We’re Having the Wrong Conversation About Uncertainty

Imagine the following situation: You’re the CEO of a small business with one store and just five other employees. You survived the Great Recession and business has been slowly improving. As the economy improves, you’re thinking about expanding by opening another store with five more workers. Then you hear the President’s State of the Union Address calling for a higher minimum wage. This scares you. A higher minimum wage would raise your costs and prevent you from opening that new store (this is how a minimum wage hurts job growth). Now, it’s the beginning of August and no minimum wage bill has passed. The President isn’t pushing it particularly hard and Congress is focused on other bills. Do you open the second store?

It’s a tough call. It would just about wreck your business if you expand and then Congress passes a higher minimum wage. On the other hand, you’re leaving profits on the table for every day you don’t expand and the minimum wage stays the same. That right there is policy uncertainty and it is what Republicans have been yelling has been holding back the economy for years.

Today, Jim Tankersley at the Washington Post and Kevin Drum at Mother Jones push back and basically declare uncertainty a farce. Here’s Drum:

Republicans wanted to blame the sluggish recovery on mountains of red tape from the business-hating Obama administration, and the press played along. This means that “uncertainty” got a lot of media attention, which in turn means that if you have an “uncertainty index” based partly on media mentions, it would have shown persistent elevation during 2010-12, the heyday of the uncertainty campaign. Sure enough, that’s exactly what it showed:

….

As we knew all along—and as the media should have known all along—”uncertainty” was just an invented partisan talking point. It no longer serves any purpose, so now it’s gone. But the sluggish recovery is still with us.

Roosevelt Fellow Mike Konczal proved last year how ridiculous uncertainty indexes are. It’s more media manipulation than anything else. But this doesn’t mean that uncertainty isn’t real. The simplified example above demonstrates how it works on a theoretical level. But saying that uncertainty is holding back the recovery doesn’t imply that one party or the other has the correct policy prescription. In the above example, you can remove the uncertainty in two different ways: passing a higher minimum wage or the President declaring he is no longer interested in pushing for it. In either choice, the uncertainty disappears.

▸ EXTRACTED ENTRIES
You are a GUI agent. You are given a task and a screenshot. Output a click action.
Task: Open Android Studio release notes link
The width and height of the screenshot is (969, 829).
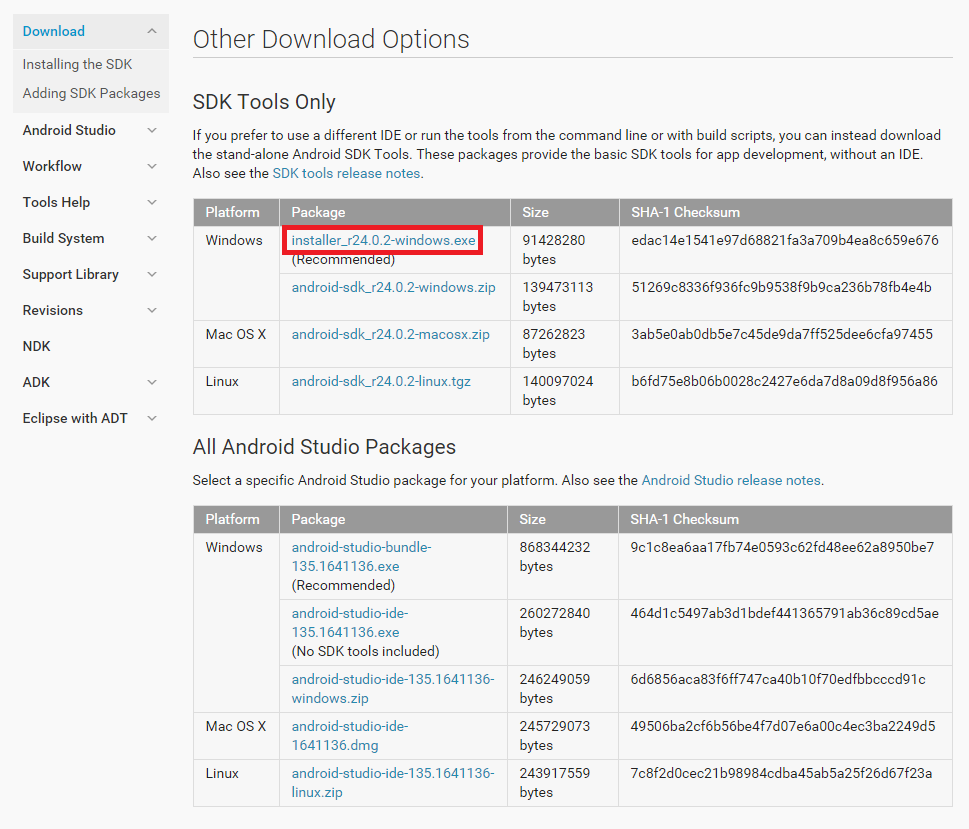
---
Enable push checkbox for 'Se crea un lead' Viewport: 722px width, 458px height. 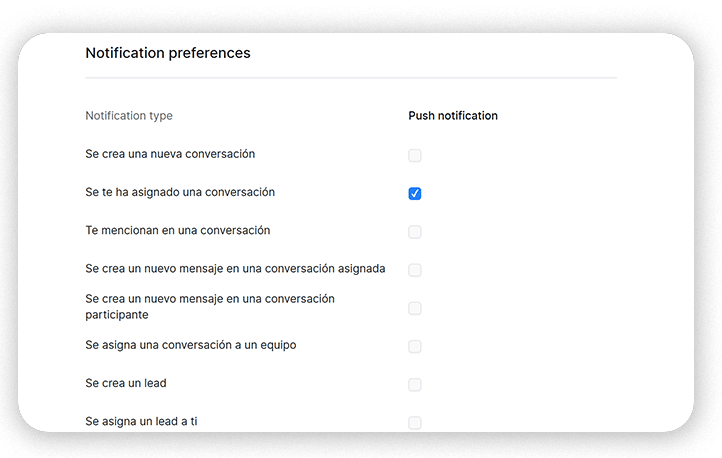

▸ WHAT IS BEING ASKED
Can you write the next part of the piece on policy uncertainty, picking up after its final paragraph? These items were taken from a different source than the piece on policy uncertainty.

▸ ANSWER
This isn’t how Republicans described uncertainty as holding back the recovery. For them, uncertainty was excessive regulations and new rules from the Obama Administration. But this is just one factor in the uncertainty debate. There is economic uncertainty. Who knows what the next jobs report will look like? There’s also fiscal uncertainty. The looming potential government shutdown may be holding firms back as well. Same with corporate tax reform which is slowly moving forward. Businesses must take all of this into account. The more threats to shut down the government, breach the debt ceiling, rewrite existing regulations and pass major policies, the more businesses are going to be hesitant to make major decisions. That’s how uncertainty affects the economy, but it’s largely not the Obama Administration’s fault. That’s where Drum is right: it became a partisan talking point in the last election.

So instead of having a smart discussion on how we can actually reduce uncertainty, Republicans fostered a partisan belief that the uncertainty that was really holding back the recovery was the Obama Administration’s regulations and nothing else. Not the economy. Not Congress. It was all on the Obama Administration.

So is it any surprise that as uncertainty has decreased (according to uncertainty indexes meh), liberals are using it to show that uncertainty wasn’t holding back the economy? Tankersley demonstrated this aptly:

The index seeks to measure the effect of policy uncertainty, including pending regulations and expiring tax provisions, on the economy. As you may have heard once or twice over the last few years, many conservatives blame uncertainty for holding back hiring and growth in this recovery. Those lawmakers love to cite this index as proof of elevated uncertainty.

According to the index, the decline of uncertainty this year is clear*.

And the hiring boom that was supposed to follow? Well…

Maybe hiring would be significantly less if uncertainty was at 2009 levels. Maybe reduced uncertainty has offset some of the effects of the payroll tax increase earlier this year and has been an important factor in our recent meager job growth. It’s tough to tell for sure. But no matter what, the facts are that uncertainty indexes show reduced uncertainty and job growth is weak. So liberals have jumped on this to show that reduced uncertainty and job growth don’t go together. This continues to obscure the debate as uncertainty is a drag on growth. But it’s not just regulatory uncertainty. It’s much more. Republicans need to admit that. Democrats need to admit uncertainty exists. And uncertainty indexes need to go away. Then maybe we can have a conversation about how to actually reduce it. Right now, it’s a partisan mud-flinging contest with hand-picked stats and a bogus index used to support them. isn’t that just great?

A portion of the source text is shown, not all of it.